В книге рассказывается история главного героя, который сталкивается с различными проблемами и препятствиями на протяжении всего своего путешествия. По пути он встречает множество второстепенных персонажей, которые играют важные роли в истории. Благодаря опыту главного героя книга исследует такие темы, как любовь, потеря, надежда и стойкость. По мере того, как главный герой преодолевает свои трудности, он усваивает ценные уроки жизни и растет как личность.

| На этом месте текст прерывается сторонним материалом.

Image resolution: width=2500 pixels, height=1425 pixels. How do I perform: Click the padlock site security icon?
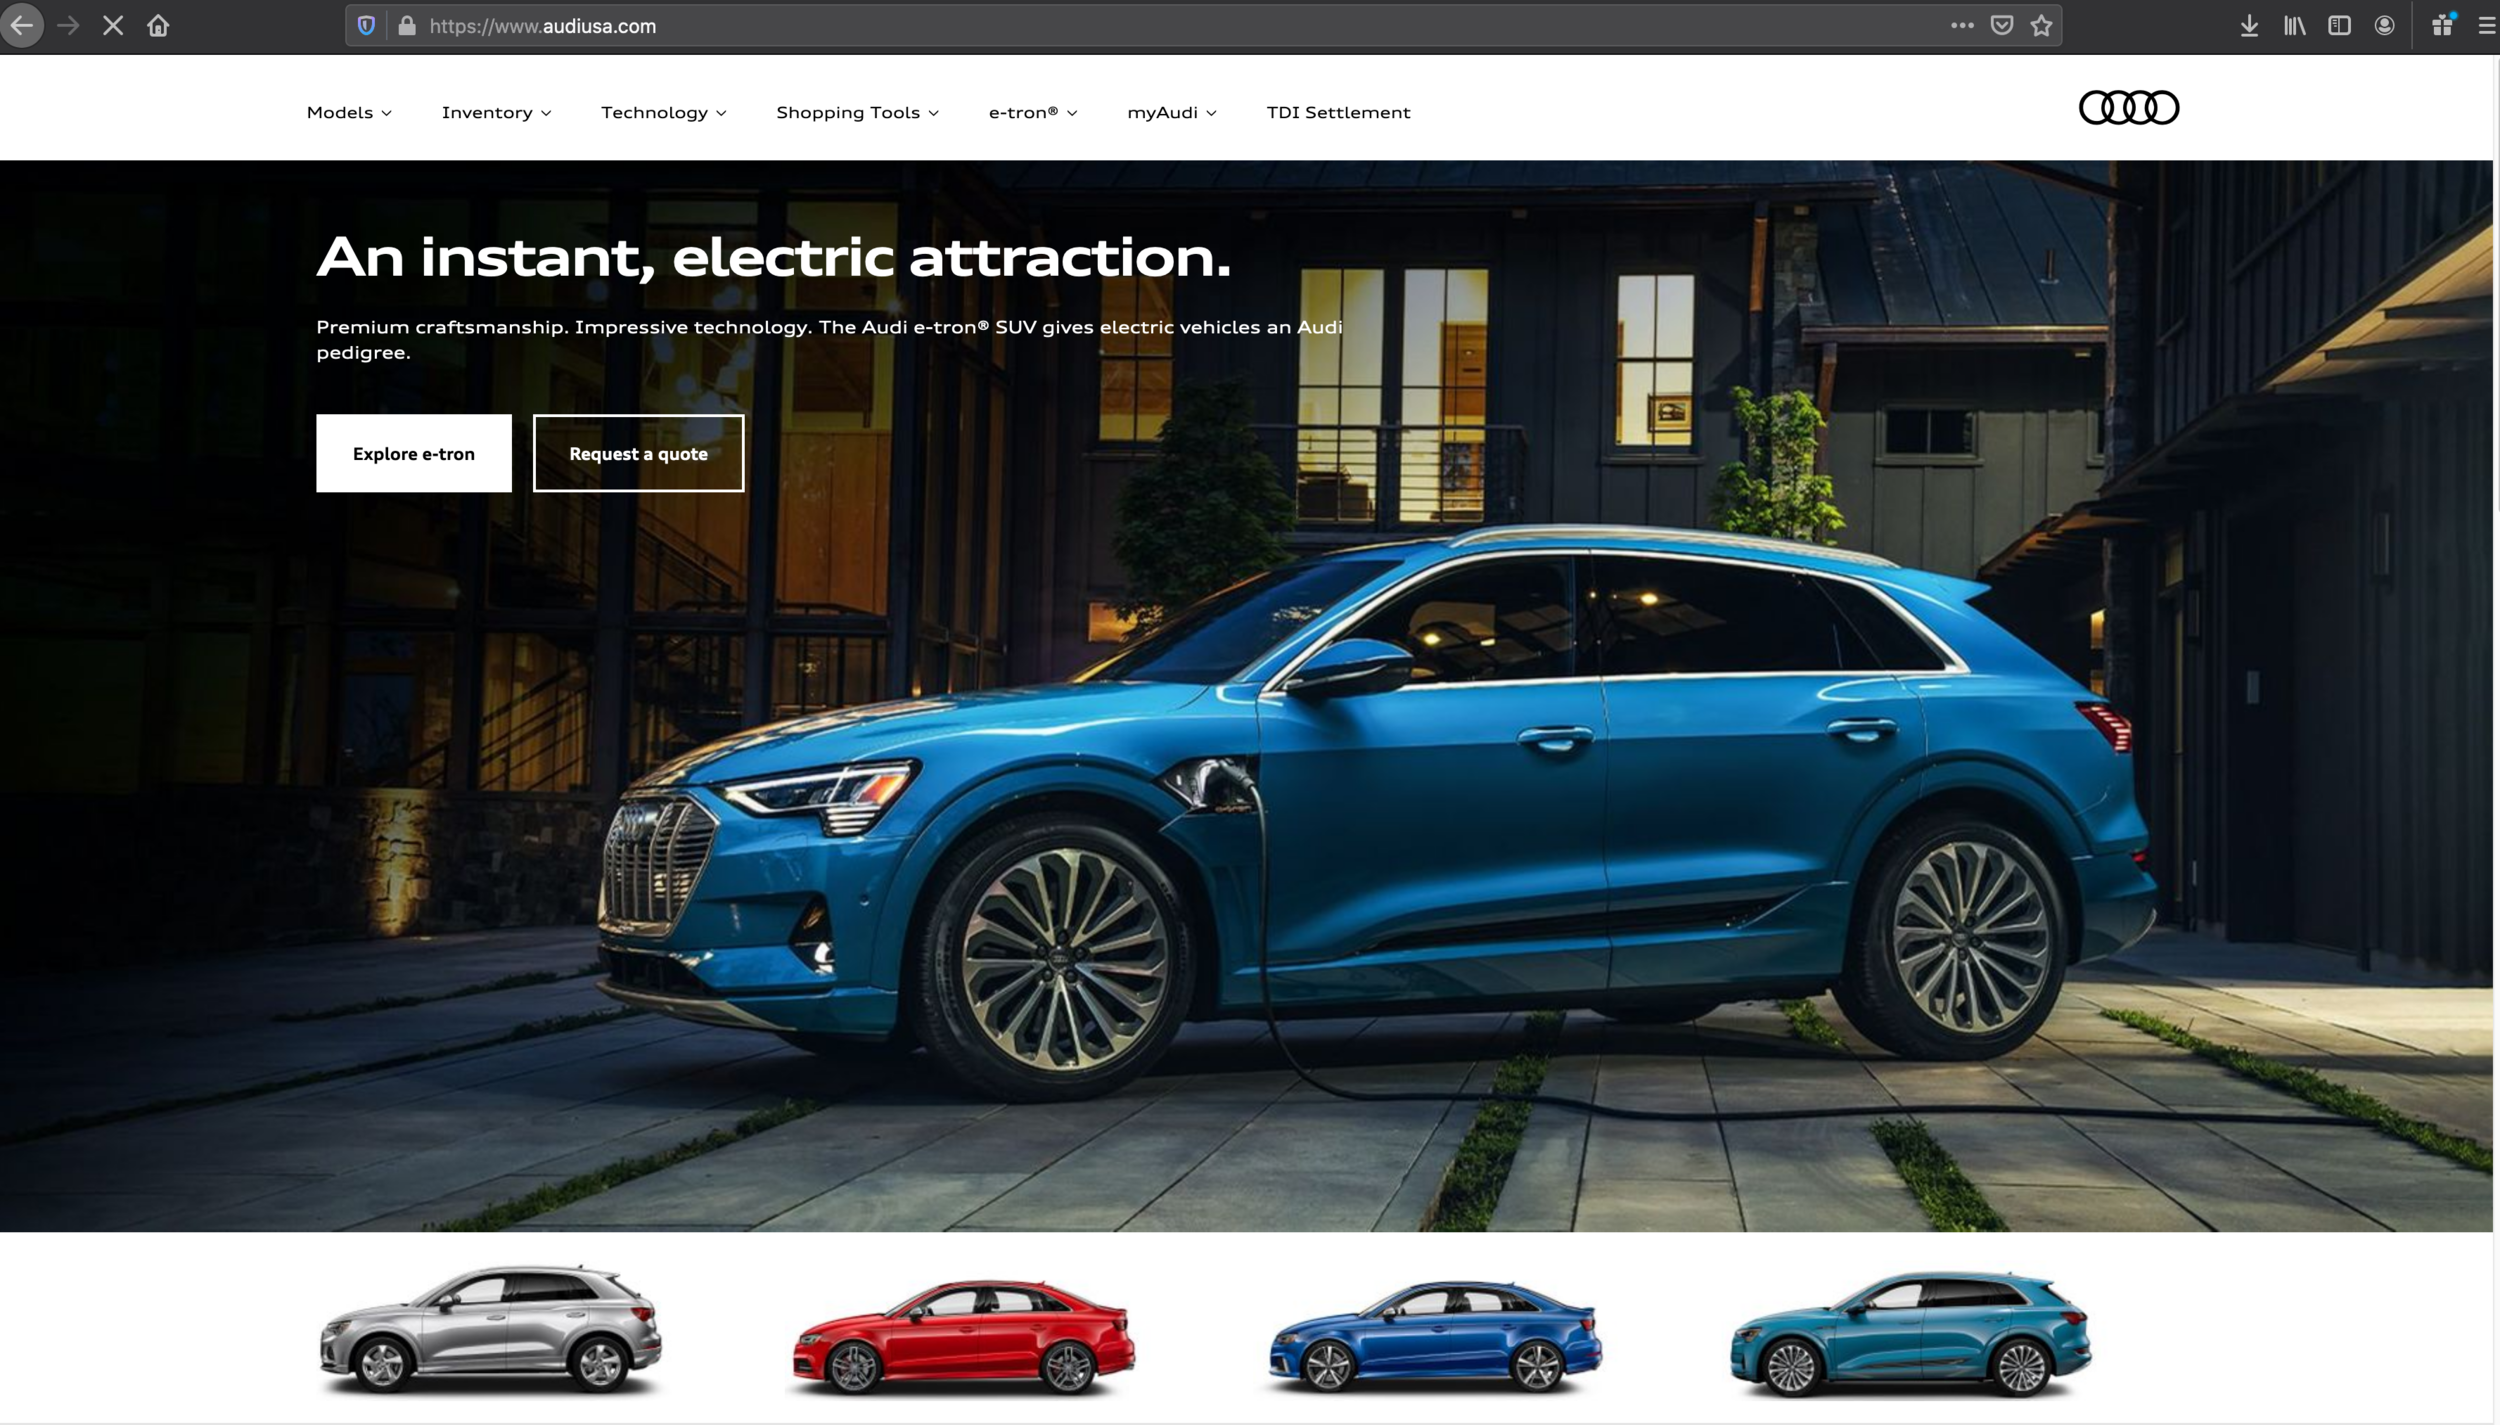[406, 25]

На основе многочисленных первоисточников исследованы общественно-политические, социально-экономические и культурные отношения горного края Армении — Сюника в эпоху развитого феодализма. Показана освободительная борьба закавказских народов в период нашествий турок-сельджуков, монголов и других восточных завоевателей. Введены в научный оборот новые письменные источники, в частности, лапидарные надписи, обнаруженные автором при раскопках усыпальницы сюникских правителей — монастыря Ваанаванк. Предназначена для историков-медиевистов, а также для широкого круга читателей.
Грацианский Николай Павлович. О разделах земель у бургундов и у вестготов // Средние века. Выпуск 1. М.; Л., 1942. стр. 7—19.